> [Given data]
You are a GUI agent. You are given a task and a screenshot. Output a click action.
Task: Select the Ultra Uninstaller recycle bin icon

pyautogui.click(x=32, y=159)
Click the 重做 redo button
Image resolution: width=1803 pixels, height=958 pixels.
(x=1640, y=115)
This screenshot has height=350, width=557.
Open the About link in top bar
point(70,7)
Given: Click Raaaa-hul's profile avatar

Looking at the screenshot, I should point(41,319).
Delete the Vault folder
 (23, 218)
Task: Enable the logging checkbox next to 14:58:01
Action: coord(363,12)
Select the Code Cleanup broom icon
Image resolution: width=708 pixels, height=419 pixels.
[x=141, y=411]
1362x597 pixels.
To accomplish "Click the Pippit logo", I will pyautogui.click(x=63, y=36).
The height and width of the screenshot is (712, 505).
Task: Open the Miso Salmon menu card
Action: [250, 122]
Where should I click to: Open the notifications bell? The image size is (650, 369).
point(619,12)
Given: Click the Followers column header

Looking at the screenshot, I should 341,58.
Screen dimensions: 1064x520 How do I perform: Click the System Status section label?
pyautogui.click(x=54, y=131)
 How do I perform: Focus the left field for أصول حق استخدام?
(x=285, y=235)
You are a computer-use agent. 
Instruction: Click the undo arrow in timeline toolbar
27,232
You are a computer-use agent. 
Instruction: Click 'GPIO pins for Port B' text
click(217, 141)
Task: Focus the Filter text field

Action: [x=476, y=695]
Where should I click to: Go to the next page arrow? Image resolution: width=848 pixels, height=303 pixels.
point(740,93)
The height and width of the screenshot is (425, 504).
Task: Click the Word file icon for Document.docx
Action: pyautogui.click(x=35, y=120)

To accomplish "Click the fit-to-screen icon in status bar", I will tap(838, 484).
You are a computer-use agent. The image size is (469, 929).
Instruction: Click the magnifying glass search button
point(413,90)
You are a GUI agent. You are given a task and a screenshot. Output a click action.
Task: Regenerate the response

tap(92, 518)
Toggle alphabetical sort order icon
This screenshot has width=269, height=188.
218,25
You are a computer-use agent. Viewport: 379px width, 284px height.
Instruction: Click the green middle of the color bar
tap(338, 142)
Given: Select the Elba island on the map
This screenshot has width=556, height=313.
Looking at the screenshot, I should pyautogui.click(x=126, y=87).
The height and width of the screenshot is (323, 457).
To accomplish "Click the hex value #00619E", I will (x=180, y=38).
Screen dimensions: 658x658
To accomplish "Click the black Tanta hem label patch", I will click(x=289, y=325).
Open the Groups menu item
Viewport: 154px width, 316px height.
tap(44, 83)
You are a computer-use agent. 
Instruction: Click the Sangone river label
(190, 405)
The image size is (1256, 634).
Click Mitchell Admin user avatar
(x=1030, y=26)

> [Task item]
Reproduce the material above. Do not change a word.

> [Exercise result]
You are a GUI agent. You are given a task and a screenshot. Output a click action.
Task: Select the Ultra Uninstaller recycle bin icon

pyautogui.click(x=32, y=159)
Click the 重做 redo button
Image resolution: width=1803 pixels, height=958 pixels.
(x=1640, y=115)
This screenshot has height=350, width=557.
Open the About link in top bar
point(70,7)
Given: Click Raaaa-hul's profile avatar

Looking at the screenshot, I should point(41,319).
Delete the Vault folder
 (23, 218)
Task: Enable the logging checkbox next to 14:58:01
Action: coord(363,12)
Select the Code Cleanup broom icon
Image resolution: width=708 pixels, height=419 pixels.
[x=141, y=411]
1362x597 pixels.
To accomplish "Click the Pippit logo", I will pyautogui.click(x=63, y=36).
The height and width of the screenshot is (712, 505).
Task: Open the Miso Salmon menu card
Action: [250, 122]
Where should I click to: Open the notifications bell? The image size is (650, 369).
point(619,12)
Given: Click the Followers column header

Looking at the screenshot, I should 341,58.
Screen dimensions: 1064x520 How do I perform: Click the System Status section label?
pyautogui.click(x=54, y=131)
 How do I perform: Focus the left field for أصول حق استخدام?
(x=285, y=235)
You are a computer-use agent. 
Instruction: Click the undo arrow in timeline toolbar
27,232
You are a computer-use agent. 
Instruction: Click 'GPIO pins for Port B' text
click(217, 141)
Task: Focus the Filter text field

Action: [x=476, y=695]
Where should I click to: Go to the next page arrow? Image resolution: width=848 pixels, height=303 pixels.
point(740,93)
The height and width of the screenshot is (425, 504).
Task: Click the Word file icon for Document.docx
Action: pyautogui.click(x=35, y=120)

To accomplish "Click the fit-to-screen icon in status bar", I will tap(838, 484).
You are a computer-use agent. The image size is (469, 929).
Instruction: Click the magnifying glass search button
point(413,90)
You are a GUI agent. You are given a task and a screenshot. Output a click action.
Task: Regenerate the response

tap(92, 518)
Toggle alphabetical sort order icon
This screenshot has width=269, height=188.
218,25
You are a computer-use agent. Viewport: 379px width, 284px height.
Instruction: Click the green middle of the color bar
tap(338, 142)
Given: Select the Elba island on the map
This screenshot has width=556, height=313.
Looking at the screenshot, I should pyautogui.click(x=126, y=87).
The height and width of the screenshot is (323, 457).
To accomplish "Click the hex value #00619E", I will (x=180, y=38).
Screen dimensions: 658x658
To accomplish "Click the black Tanta hem label patch", I will click(x=289, y=325).
Open the Groups menu item
Viewport: 154px width, 316px height.
tap(44, 83)
You are a computer-use agent. 
Instruction: Click the Sangone river label
(190, 405)
The image size is (1256, 634).
Click Mitchell Admin user avatar
(x=1030, y=26)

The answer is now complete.